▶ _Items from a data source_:

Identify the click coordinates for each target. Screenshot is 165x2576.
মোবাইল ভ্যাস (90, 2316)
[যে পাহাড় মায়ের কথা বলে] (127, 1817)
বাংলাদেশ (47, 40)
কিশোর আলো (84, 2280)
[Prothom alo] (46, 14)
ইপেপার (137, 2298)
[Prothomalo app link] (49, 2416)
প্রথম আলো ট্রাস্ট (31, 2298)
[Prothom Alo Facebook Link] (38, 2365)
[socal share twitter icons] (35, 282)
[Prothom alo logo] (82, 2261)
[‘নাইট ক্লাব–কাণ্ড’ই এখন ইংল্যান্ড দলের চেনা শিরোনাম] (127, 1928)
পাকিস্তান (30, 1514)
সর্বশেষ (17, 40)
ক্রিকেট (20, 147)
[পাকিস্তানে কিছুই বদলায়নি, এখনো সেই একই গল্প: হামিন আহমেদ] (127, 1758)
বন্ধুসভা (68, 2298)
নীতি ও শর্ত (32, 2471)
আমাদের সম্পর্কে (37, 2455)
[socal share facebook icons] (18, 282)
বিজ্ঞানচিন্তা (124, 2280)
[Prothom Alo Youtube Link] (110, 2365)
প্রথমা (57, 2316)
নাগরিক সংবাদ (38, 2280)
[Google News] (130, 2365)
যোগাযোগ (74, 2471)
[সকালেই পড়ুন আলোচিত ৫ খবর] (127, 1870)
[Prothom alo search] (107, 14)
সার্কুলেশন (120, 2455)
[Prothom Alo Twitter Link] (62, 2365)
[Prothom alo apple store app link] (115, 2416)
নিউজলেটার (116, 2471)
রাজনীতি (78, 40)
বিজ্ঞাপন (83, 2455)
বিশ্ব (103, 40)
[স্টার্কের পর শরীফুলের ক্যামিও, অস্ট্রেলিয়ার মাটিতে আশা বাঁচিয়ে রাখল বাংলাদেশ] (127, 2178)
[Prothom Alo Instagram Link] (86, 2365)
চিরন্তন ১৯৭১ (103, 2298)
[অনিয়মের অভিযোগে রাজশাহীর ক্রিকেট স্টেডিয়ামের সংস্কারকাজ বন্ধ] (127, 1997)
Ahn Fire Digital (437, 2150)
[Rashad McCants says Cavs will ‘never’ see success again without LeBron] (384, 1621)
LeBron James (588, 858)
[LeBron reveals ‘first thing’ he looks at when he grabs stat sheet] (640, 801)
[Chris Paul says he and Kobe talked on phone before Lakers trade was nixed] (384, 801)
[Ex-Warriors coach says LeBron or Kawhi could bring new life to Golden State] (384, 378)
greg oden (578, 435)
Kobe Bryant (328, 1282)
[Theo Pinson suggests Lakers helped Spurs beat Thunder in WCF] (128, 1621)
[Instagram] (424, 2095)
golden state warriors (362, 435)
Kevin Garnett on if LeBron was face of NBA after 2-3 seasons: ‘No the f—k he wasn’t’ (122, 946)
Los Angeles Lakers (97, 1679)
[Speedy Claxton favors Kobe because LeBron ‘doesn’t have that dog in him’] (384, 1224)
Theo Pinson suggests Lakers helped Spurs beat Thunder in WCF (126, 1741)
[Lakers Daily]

▶ _Work required_: A reply should hold exactly the lines from the one containing "[সকালেই পড়ুন আলোচিত ৫ খবর] (127, 1870)" through the end of the data above, nothing more.

▶ _Written response_:
[সকালেই পড়ুন আলোচিত ৫ খবর] (127, 1870)
[Prothom alo search] (107, 14)
সার্কুলেশন (120, 2455)
[Prothom Alo Twitter Link] (62, 2365)
[Prothom alo apple store app link] (115, 2416)
নিউজলেটার (116, 2471)
রাজনীতি (78, 40)
বিজ্ঞাপন (83, 2455)
বিশ্ব (103, 40)
[স্টার্কের পর শরীফুলের ক্যামিও, অস্ট্রেলিয়ার মাটিতে আশা বাঁচিয়ে রাখল বাংলাদেশ] (127, 2178)
[Prothom Alo Instagram Link] (86, 2365)
চিরন্তন ১৯৭১ (103, 2298)
[অনিয়মের অভিযোগে রাজশাহীর ক্রিকেট স্টেডিয়ামের সংস্কারকাজ বন্ধ] (127, 1997)
Ahn Fire Digital (437, 2150)
[Rashad McCants says Cavs will ‘never’ see success again without LeBron] (384, 1621)
LeBron James (588, 858)
[LeBron reveals ‘first thing’ he looks at when he grabs stat sheet] (640, 801)
[Chris Paul says he and Kobe talked on phone before Lakers trade was nixed] (384, 801)
[Ex-Warriors coach says LeBron or Kawhi could bring new life to Golden State] (384, 378)
greg oden (578, 435)
Kobe Bryant (328, 1282)
[Theo Pinson suggests Lakers helped Spurs beat Thunder in WCF] (128, 1621)
[Instagram] (424, 2095)
golden state warriors (362, 435)
Kevin Garnett on if LeBron was face of NBA after 2-3 seasons: ‘No the f—k he wasn’t’ (122, 946)
Los Angeles Lakers (97, 1679)
[Speedy Claxton favors Kobe because LeBron ‘doesn’t have that dog in him’] (384, 1224)
Theo Pinson suggests Lakers helped Spurs beat Thunder in WCF (126, 1741)
[Lakers Daily]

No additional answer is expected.